“At the end of each significant function before it’s complete and handed off, I want you to evaluate what a quality rubric would be to determine that it passes that bar of quality. Revise up to 3 times, or stop after 3 revisions, or when it reaches a score of 9 out of 10.” — Lou

Session context: 2026-04-09_Mastermind — Lou added quality gates mid-demo while building the Brand Writing Team skill, injecting the pattern as a real-time skill requirement rather than retrofitting it afterward.

Core Idea

Multi-stage AI pipelines have a quality propagation problem: a weak output from stage 1 gets handed to stage 2, which builds on it, hands a slightly-worse output to stage 3, and so on. By the time you reach the final output, you may have a polished-looking result sitting on a shaky foundation. The final stage can’t fix what the earlier stage got wrong.

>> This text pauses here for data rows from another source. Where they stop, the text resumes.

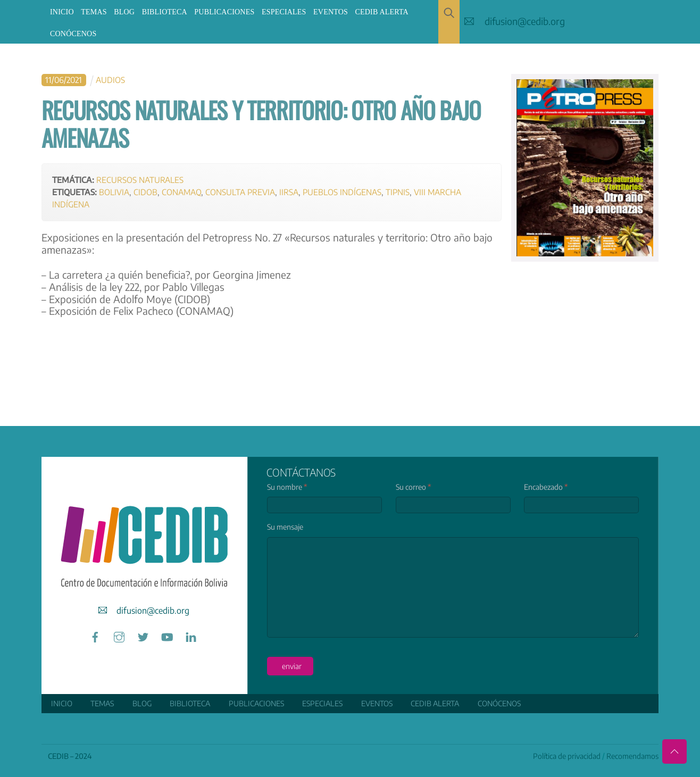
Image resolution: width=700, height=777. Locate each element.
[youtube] (167, 634)
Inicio (62, 12)
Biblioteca (164, 12)
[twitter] (143, 634)
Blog (124, 12)
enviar (291, 665)
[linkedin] (191, 634)
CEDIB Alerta (382, 12)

Lou’s Quality Gate Pattern addresses this at the architectural level, not the output level. The principle: build a self-evaluation rubric into every major pipeline handoff. Before a role or stage finishes and passes its output to the next, it must:

  1. Generate an evaluation rubric appropriate to the quality standard for that stage
  2. Score its own output against that rubric
  3. Revise the output if it doesn’t meet threshold — up to 3 revision cycles
  4. Only hand off when it reaches a 9/10, or after 3 attempts (whichever comes first)

The threshold is deliberately high: 9 out of 10. Not “good enough,” not “acceptable” — 9/10. This matters because each stage’s bar compounds with the next. A pipeline where every stage passes at 7/10 produces a final output that’s the product of several 7s. A pipeline where every stage is required to reach 9/10 arrives at the final stage with genuinely strong material to work with.

Why self-generated rubrics (not fixed rubrics): Lou specified that the skill should generate the evaluation criteria for each stage, not have them pre-written. This is more robust: the model applies appropriate standards for what each stage is actually doing — researcher evaluates for accuracy and coverage, outliner for structure and flow, writer for voice and persuasion — rather than being forced through a generic checklist.

The 3-attempt ceiling: The ceiling prevents infinite loops and signals when something is structurally broken rather than iteratively fixable. If a stage can’t reach 9/10 in 3 attempts, the issue likely requires human input, not another revision cycle. The quality gate surfaces that signal rather than masking it with a mediocre output.

Demonstrated in real time: During the session, Lou watched the Brand Writing Team skill run with quality gates active. The transcript notes: “Strategist scored a 9. Outliner scored 9. Skeptic scored 9.” Each stage self-evaluated, met threshold, and passed a clean handoff to the next. The article that emerged was substantively better than typical AI output — incorporating psychological research, cited sources, and an unusual angle — precisely because each stage handed its best work to the next.

Practical Application

The quality gate template (add to any skill file, at each stage):

Before handing off to the next stage, evaluate this output against a quality rubric appropriate for [this stage's function]. Score it out of 10. If below 9, revise. Repeat up to 3 times. Only proceed when score reaches 9/10 or 3 revision attempts are exhausted.

Where to place gates: At every major handoff — researcher to outliner, outliner to drafter, drafter to editor, editor to final delivery. You don’t need a gate between every micro-step, but every role transition should have one.

Coaching application: Clients building their first multi-stage skills typically omit quality gates because they seem like overhead. The quick way to demonstrate the value: show them the output difference between a 5-stage pipeline without gates and the same pipeline with gates at stages 2 and 4. The delta is visible and persuasive.

Evolution Across Sessions

This establishes the baseline for the Quality Gate Pattern as a named, reusable design element for multi-stage AI skills. Prior sessions have covered pipeline architecture (Insight - Skill Chaining — Build Modular AI Pipelines Instead of Monolithic Prompts) and quality via model diversity (Insight - Multi-Model Debate as a Quality Control System for High-Stakes Work). This insight adds a third quality mechanism: in-pipeline self-evaluation with a high bar and revision ceiling. Future sessions should test whether members adopt quality gates in their own skills and whether the 9/10 threshold is calibrated correctly across different domains.